Minggu, 04 Mei 2014

Hujan Tanpa Jaket

         Ingatkah tentang sore yang dilingkupi kabut pekat dan gugusan berjuta-juta partikel air dari awan? Tentang kereta yang terlalu lama untuk ditunggu kedatangannya. Dan waktu yang terasa cepat berlalu sekalipun sebenarnya kita sudah lama menunggu. Kau ingat?
          Bajumu basah dilahap titik-titik air yang  saat itu dengan nyalang menggelontor ke tubuhmu satu-satu. Bibirmu bahkan bergetar menahan gigil dan bisa kudengar gemeletuk gigimu akibat beku. Ya, kau benar. Aku mengamati detailmu seluruhnya. Saat itu, dengan hati tercabik-cabik menahan ngilu.
          "Kau pulang saja, biar kutunggu keretanya sendirian. Pulanglah," kau katakan itu tanpa menoleh ke arahku sedetik pun, dengan intonasi selirih embusan angin tetapi dengan ketajaman sebilah pedang.
          "Tak apa, biar aku di sini sampai keretamu berangkat."
           Aku dengar kau menghela napas, aku menunduk. "Apakah.. apakah kau keberatan aku ada di sini?"
           "Tidak. Tapi akan jauh lebih melegakan jika kau pergi."
            Embun di mataku mulai menggantung. Sekilat gerakan petir aku menatapmu, secepat yang kubisa.
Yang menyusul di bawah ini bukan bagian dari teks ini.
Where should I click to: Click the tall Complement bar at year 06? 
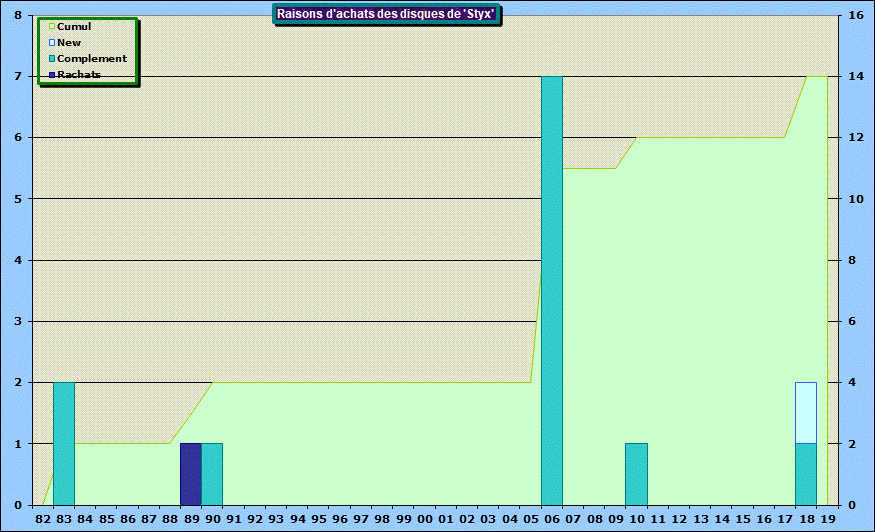coord(551,290)
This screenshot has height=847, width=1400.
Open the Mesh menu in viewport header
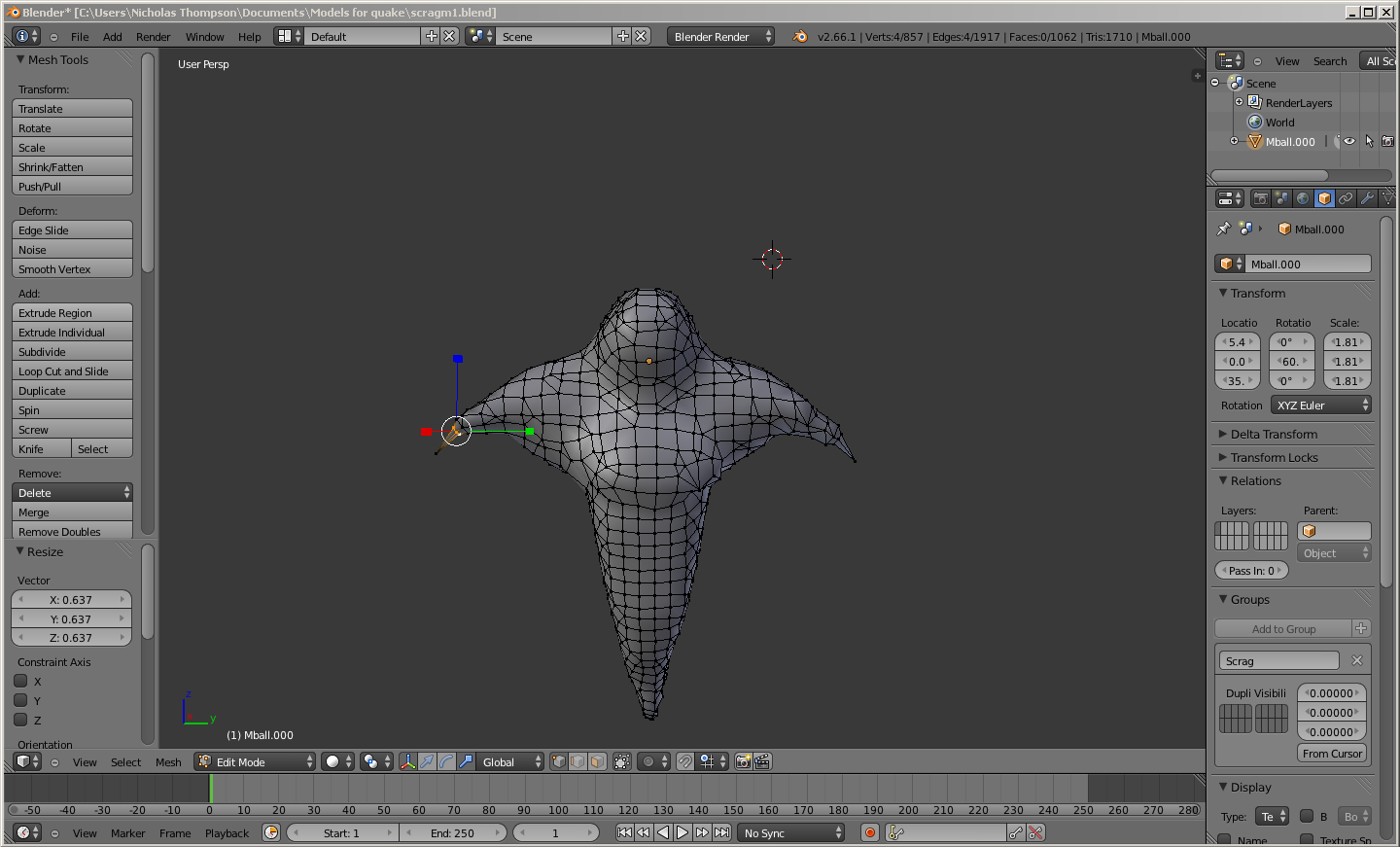pyautogui.click(x=168, y=762)
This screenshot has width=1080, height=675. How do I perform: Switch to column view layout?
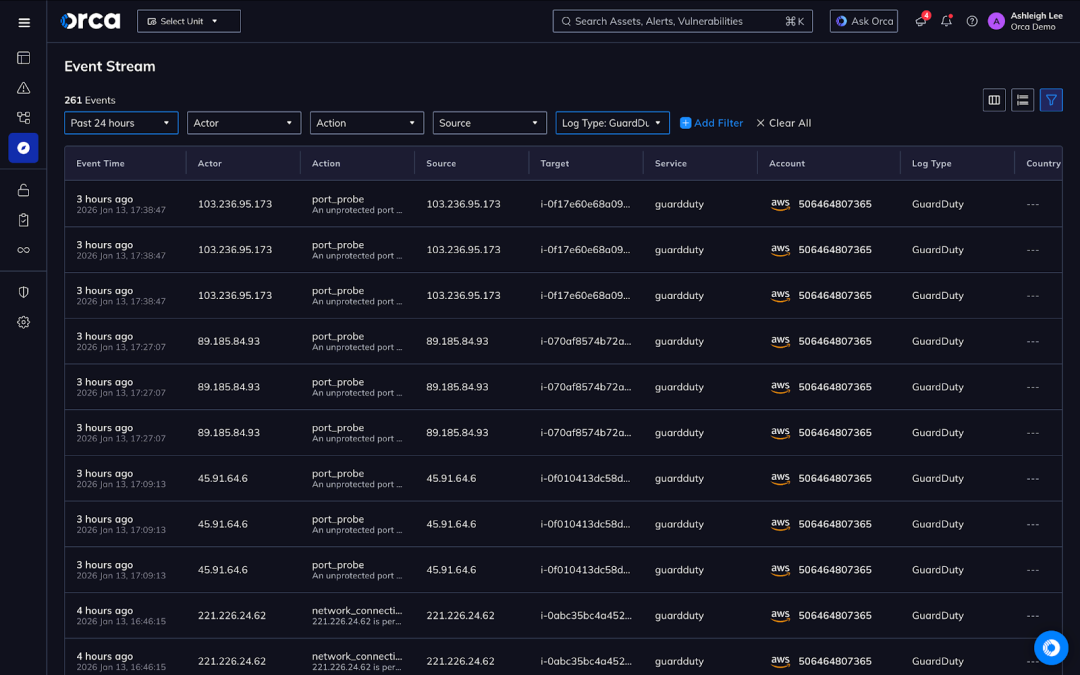coord(993,100)
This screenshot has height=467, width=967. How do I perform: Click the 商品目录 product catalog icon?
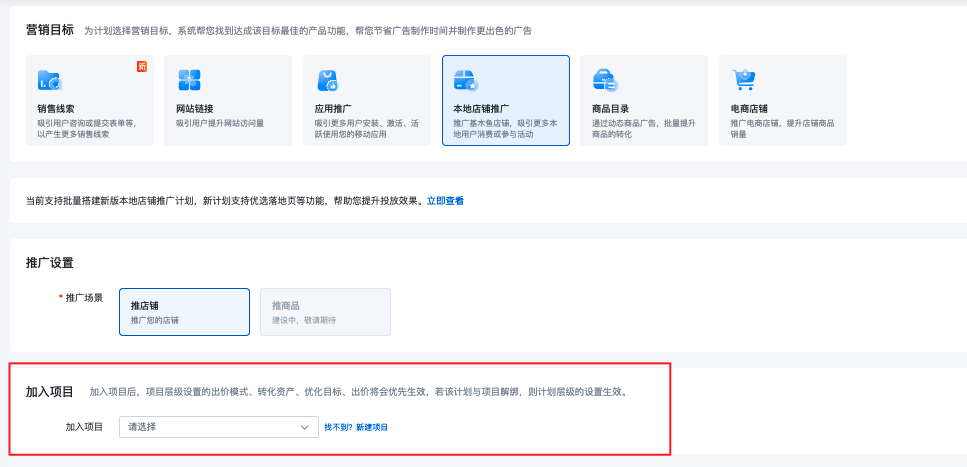tap(604, 80)
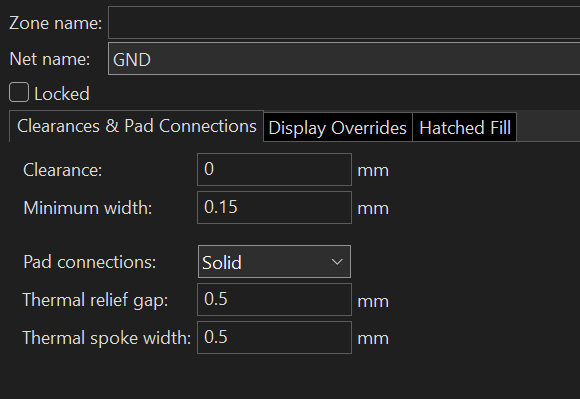The height and width of the screenshot is (399, 580).
Task: Focus the Minimum width input showing 0.15
Action: (x=274, y=207)
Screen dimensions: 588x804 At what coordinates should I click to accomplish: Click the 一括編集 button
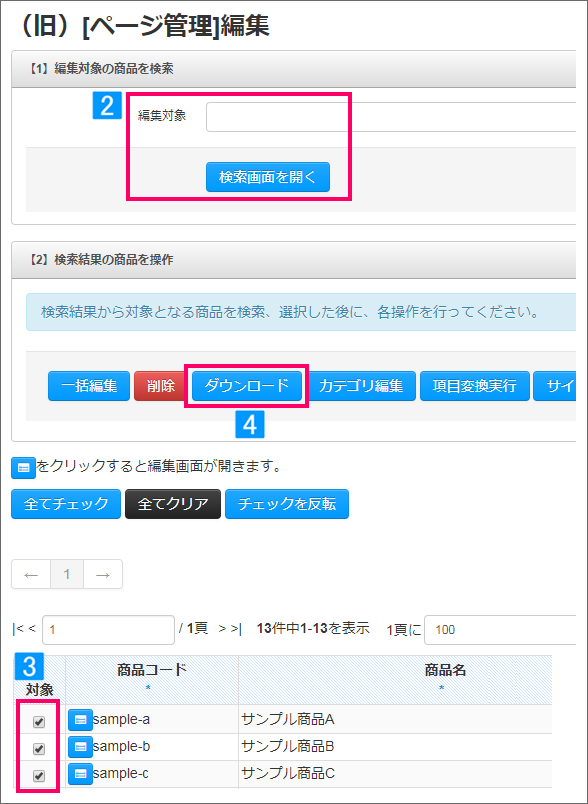(x=89, y=386)
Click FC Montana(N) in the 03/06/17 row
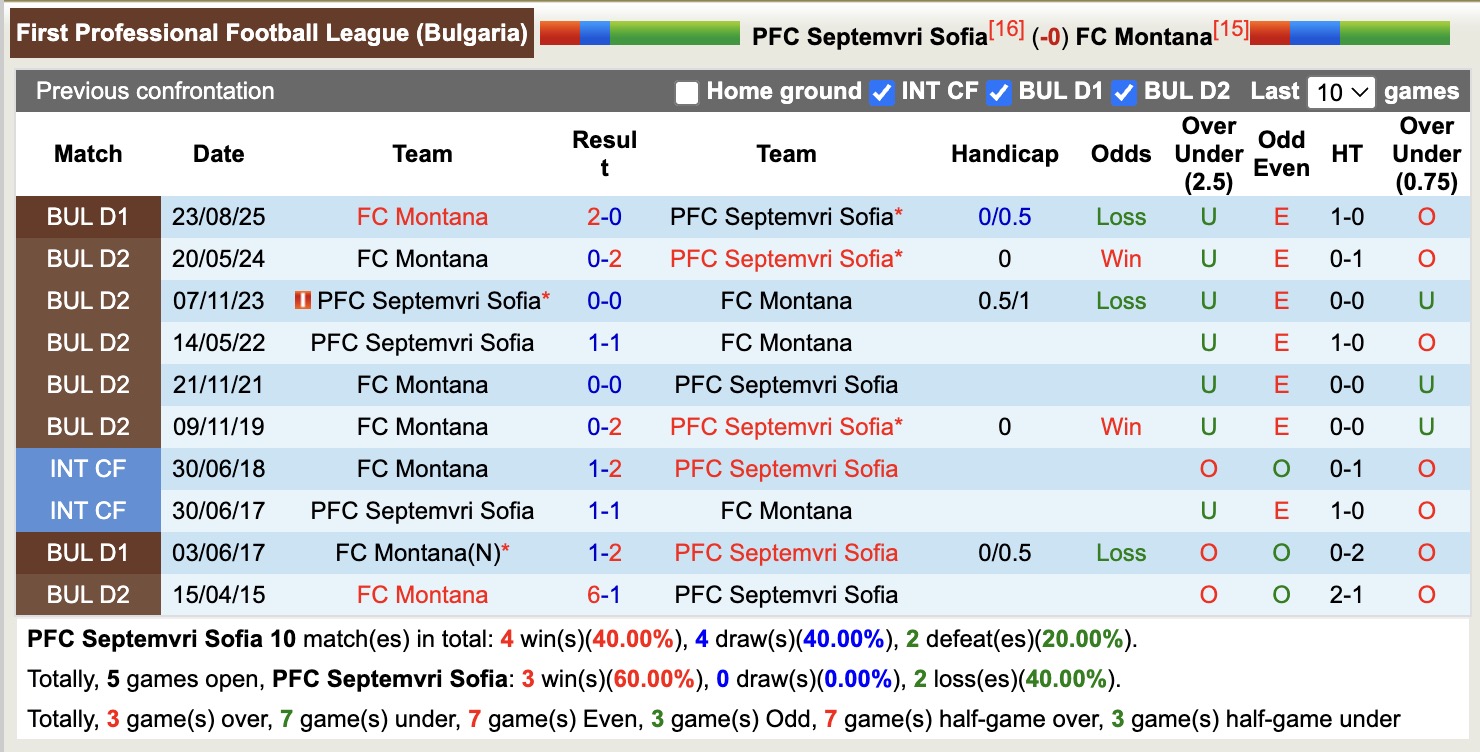This screenshot has height=752, width=1480. (x=417, y=553)
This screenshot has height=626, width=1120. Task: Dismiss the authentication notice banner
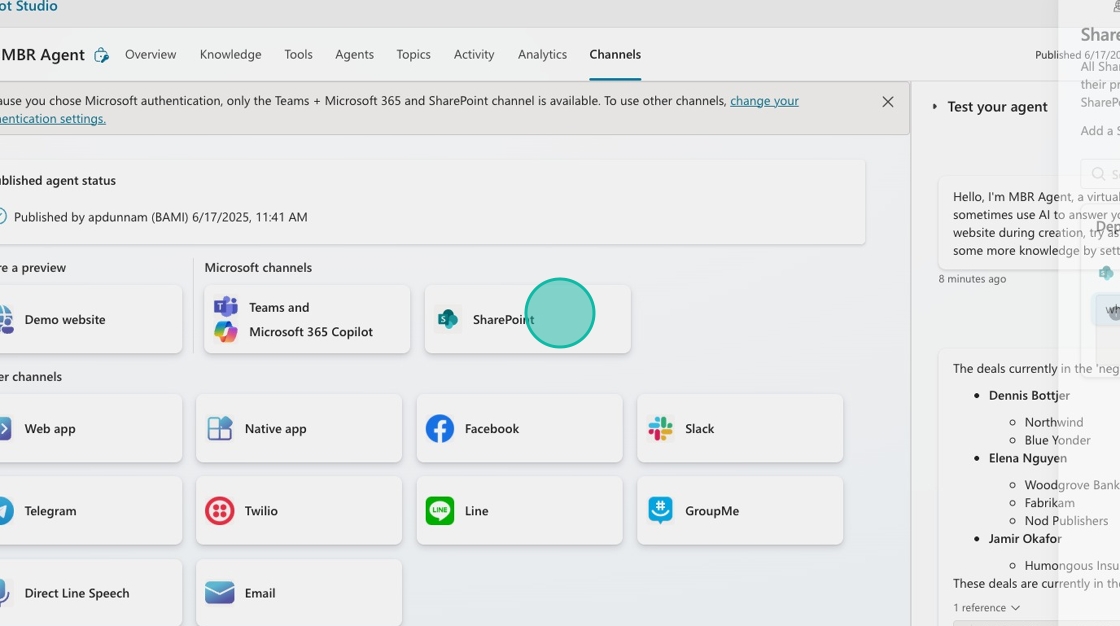pos(887,102)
Sama sekali tidak menyangka kalimat itu keluar dari mulutmu. "Kenapa?" tanyaku lirih.
            "Karena memang seharusnya begitu."
             Aku tahu cinta dan perasaan adalah soal harga diri, bukan irasionalitas. Maka selepas kudengar kalimatmu yang terakhir, dengan suasana hati yang porak-poranda tak terjabar kata-kata, aku segera berdiri. Bangkit dari dudukku yang semula berada di samping kirimu.
            Aku sudah melangkah beberapa kaki jaraknya, diselingi dengan gerak telapak tanganku sesekali menyeka pipi. Tetapi tepat pada langkah ke lima, aku berhenti. Jangan bertanya 'mengapa' karena aku juga    tidak tahu jawabannya. Sesuatu yang lebih dahsyat dari magnet tiba-tiba menarikku. Seketika itu juga aku berbalik. Menatapmu lagi dari kejauhan. Kau masih di sana, dengan kemejamu yang kebahasan dan getar di bibirmu yang masih belum hilang.
              "Di kereta nanti pasti jauh lebih dingin. Kau tidak bawa jaket bukan? Ini, ambillah." kuulurkan jaket tebalku di depanmu.
              Kau mendongak, menatapmu sejenak."Terimakasih."
             Maka setelah memastikan kau menerima jaket itu tanpa sedikit pun penolakan. aku membalikkan badan. Menarik napas panjang. Lalu pergi dari hadapanmu. Dengan langkah-langkah lebar dan memastikan aku tidak akan pernah kembali menoleh ke belakang.

Mereka benar, bahwa cinta adalah soal harga diri, bukan irasionalitas. Memilih terus-menerus disakiti karena menganggap cinta itu irasional sehingga rasa sakit yang ditimbulkan adalah sebuah pembenaran, atau memilih pergi dan melindungi hatimu sendiri menuju sebenar-benarnya kebahagiaan.

4/05/2014
23.10 WIB
Langit Senja
Yogyakarta
PS: Ini cuma fiksi. Tentu saja. Maaf jika pilihan diksinya membuat kalian risih. Saya hanya sedang melatih diri untuk kembali peka dengan kata-kata. Berhubung saya sudah lama tidak menulis cerita bergenre romance, maka ini adalah salah satu cara agar saya bisa aktif menulis lagi.